DNA is passed on from parents to their offspring in hereditary units called genes. The nucleotide (A, G, C, and T) sequence of genes found in different species are frequently quite similar, likely due to their having come from a common ancestor. This fact allows researchers to align sequences from different species with one another to build the trees described above. Species with more similarity between their nucleotide sequences will be placed next to each other in a tree, and species with less sequence similarity will be placed further apart from each other.

Bioinformatics are the tools used by biologists to analyze large datasets using a combination of computer science, mathematical modeling, and statistics. One such tool is called BLAST (Basic Local Alignment Search Tool), which can be used to quickly search the entire genome of any species that is available in the NCBI (National Center for Biotechnology Information) database2. The NCBI database combines several different databases that hold different types of DNA sequence information. The process of a BLAST search includes complex computer algorithms, but basically, BLAST aligns sequences of each nucleotide base from a submitted DNA sequence (known as the query sequence) with sequences in the data base that most closely match it. The DNA sequences that are found will be listed in order of similarity to the sequence in question, and will therefore be from species closely related to the species containing the query gene. This comparison may or may not depict the actual evolutionary relationship between species because genes evolve at different rates. Additionally, genomes sometimes contain more than one instance of a similar sequence.

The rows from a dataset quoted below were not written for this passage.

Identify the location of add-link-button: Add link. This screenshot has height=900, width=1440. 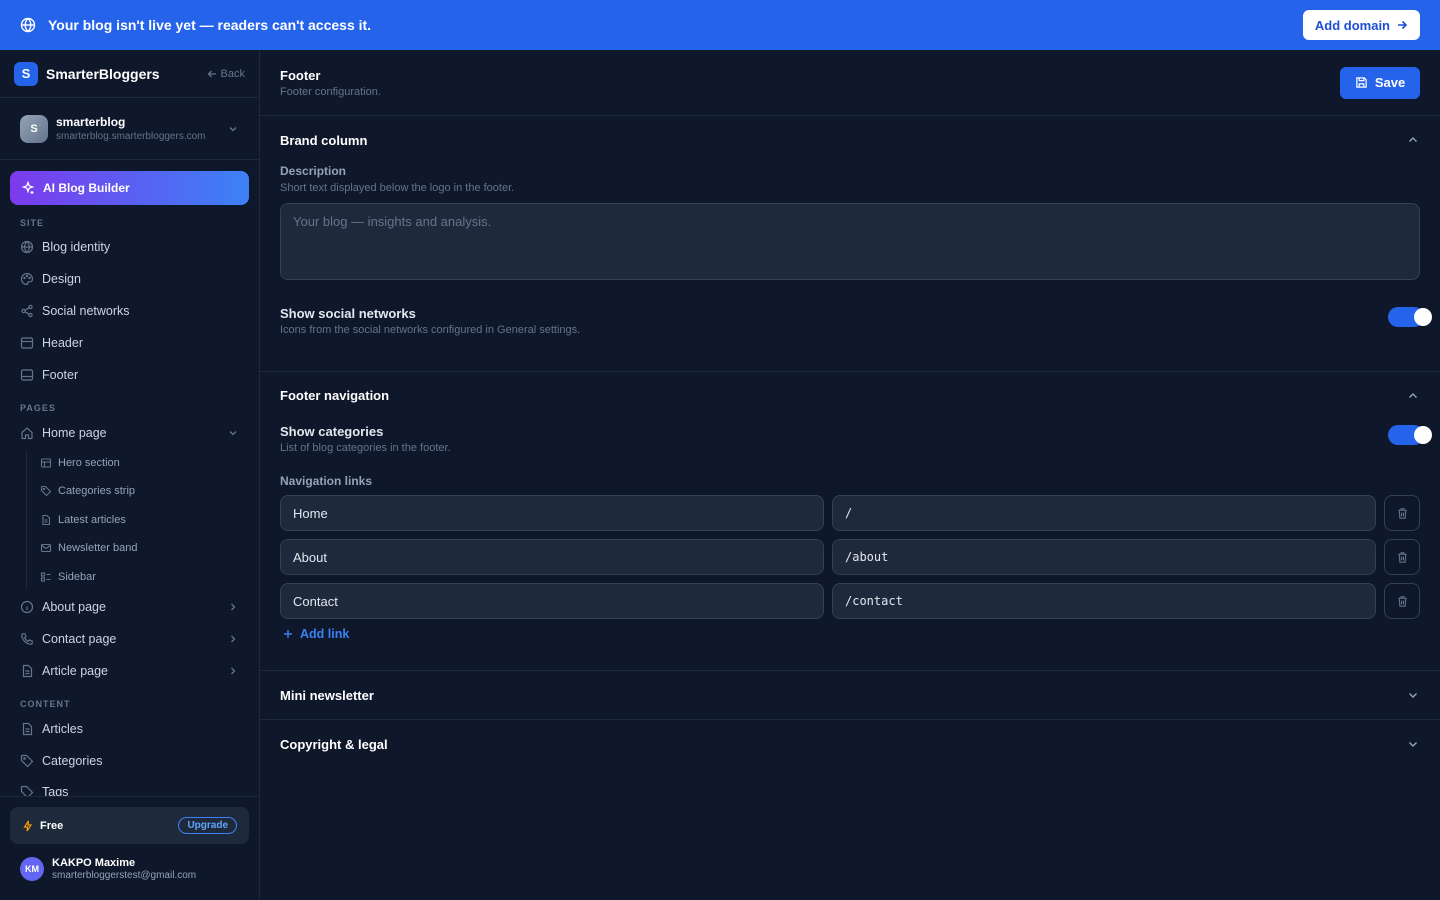
(851, 634).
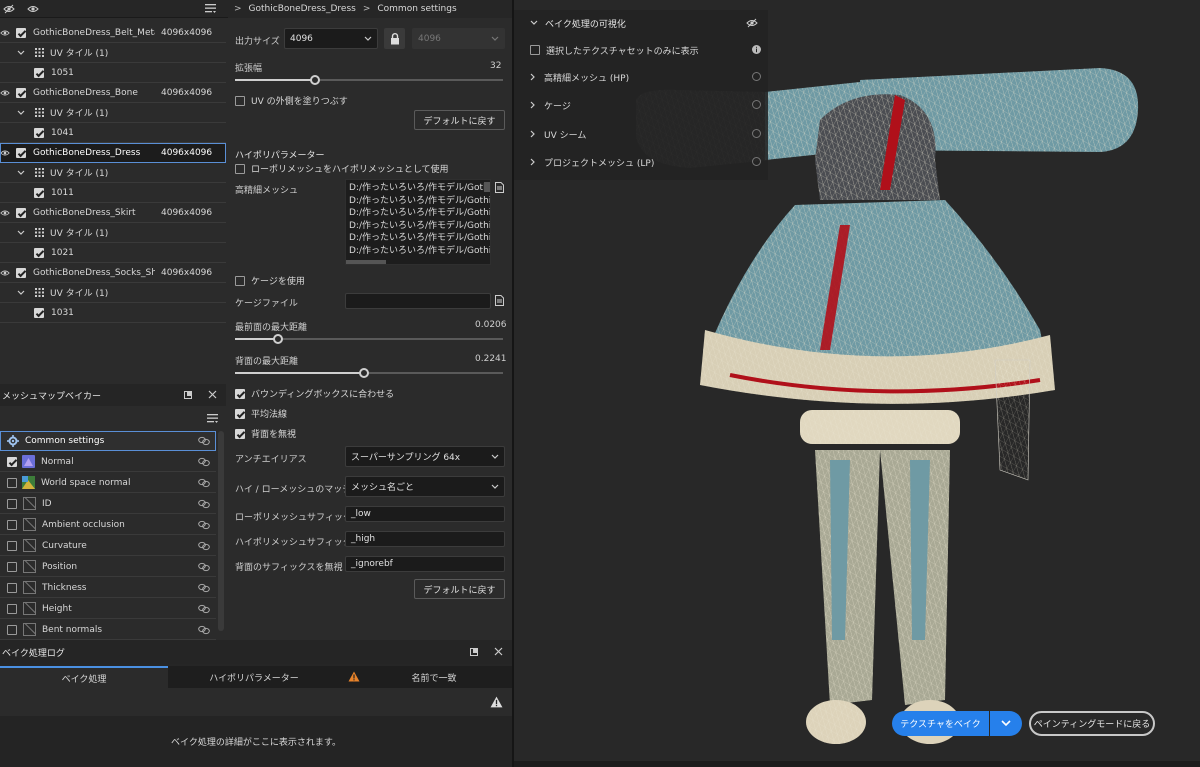  Describe the element at coordinates (1092, 724) in the screenshot. I see `return-to-painting-button: ペインティングモードに戻る` at that location.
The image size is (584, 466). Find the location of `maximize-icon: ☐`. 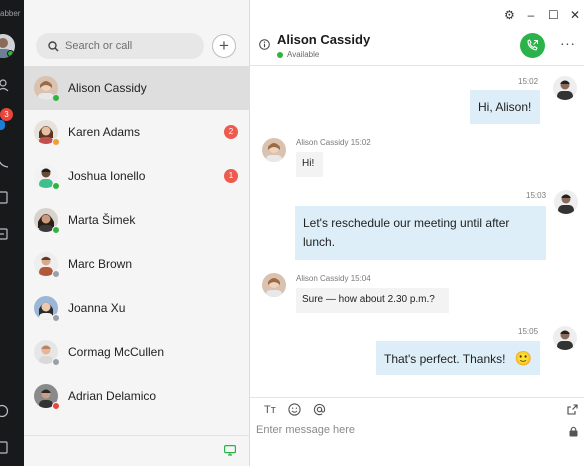

maximize-icon: ☐ is located at coordinates (554, 15).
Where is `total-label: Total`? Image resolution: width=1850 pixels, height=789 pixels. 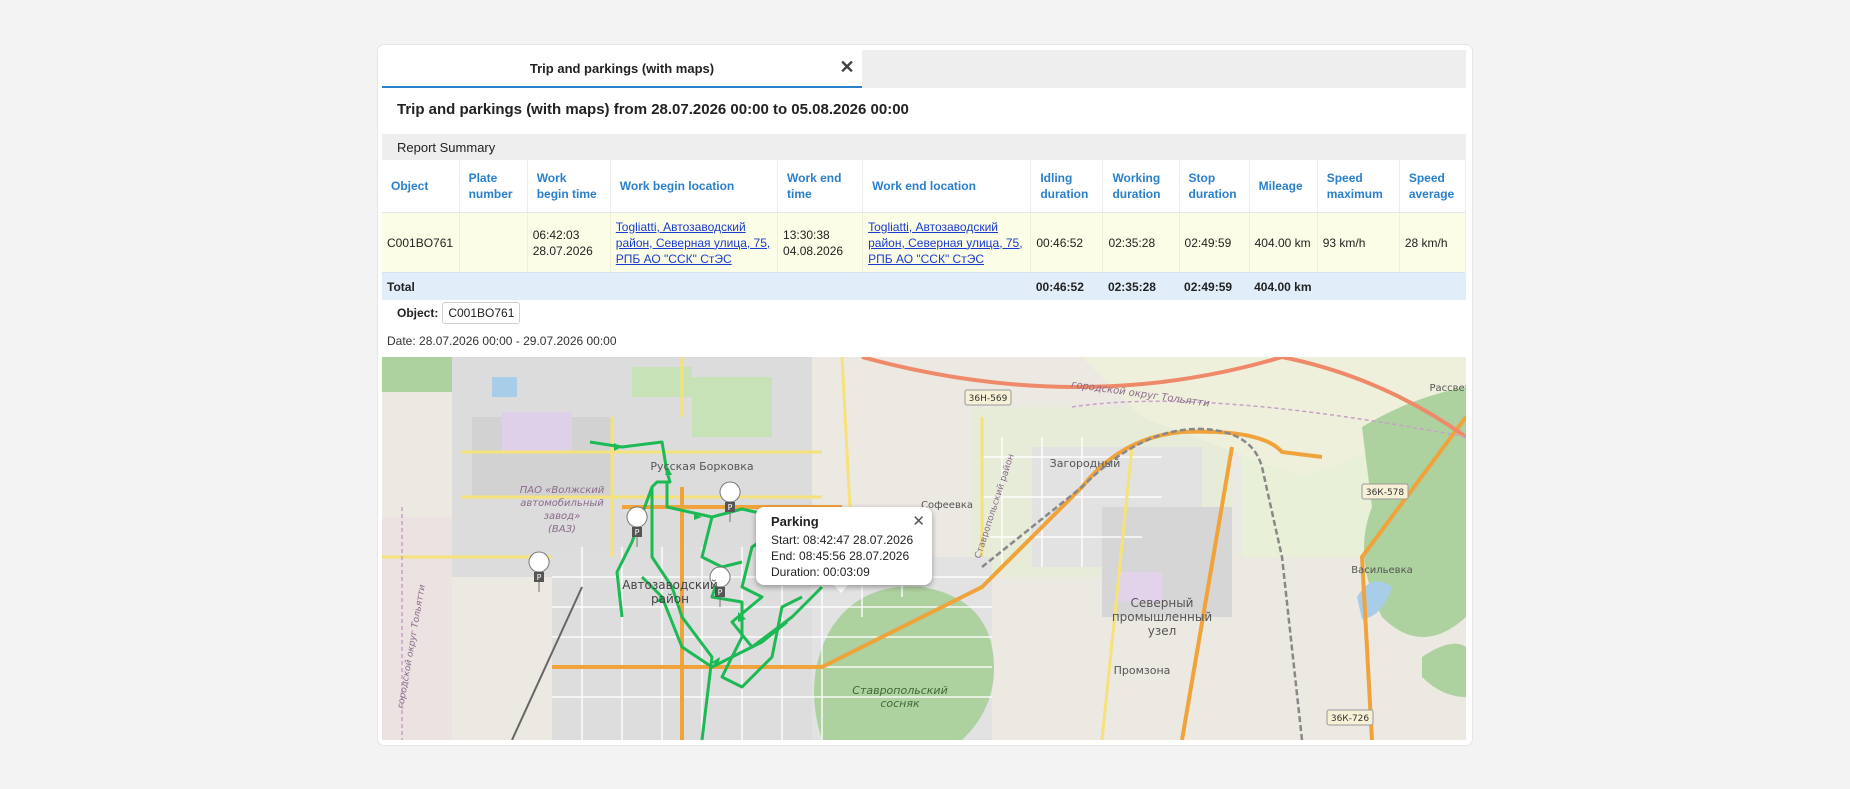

Comparison of DNA sequences of genes is valuable beyond consideration of evolutionary relationships. Frequently, genes are identified in model organisms, such as the fruit fly, Drosophila melanogaster, or the mouse3. Integral to studying a gene, the function of its product is commonly identified and analyzed. If a researcher is interested in studying that function in a different organism (humans for example), BLAST or other bioinformatic tools can be used to find candidate genes based on their similarities to the genes of known function from model organisms.

Human genes can also be used as the starting point to find homologs in model organisms. In fact, human disease research depends heavily on this. Once a human gene of interest is identified, mice can be genetically manipulated to have the homologous gene disrupted, or “knocked out,” creating a model of the human disease that can be studied in order to understand and treat the disease. There are many of these mouse strains currently available. For example, there is a mouse model for human Cystic Fibrosis (CF) called the Cftr knockout mouse and another modeling atherosclerosis, called the Apoe knockout3.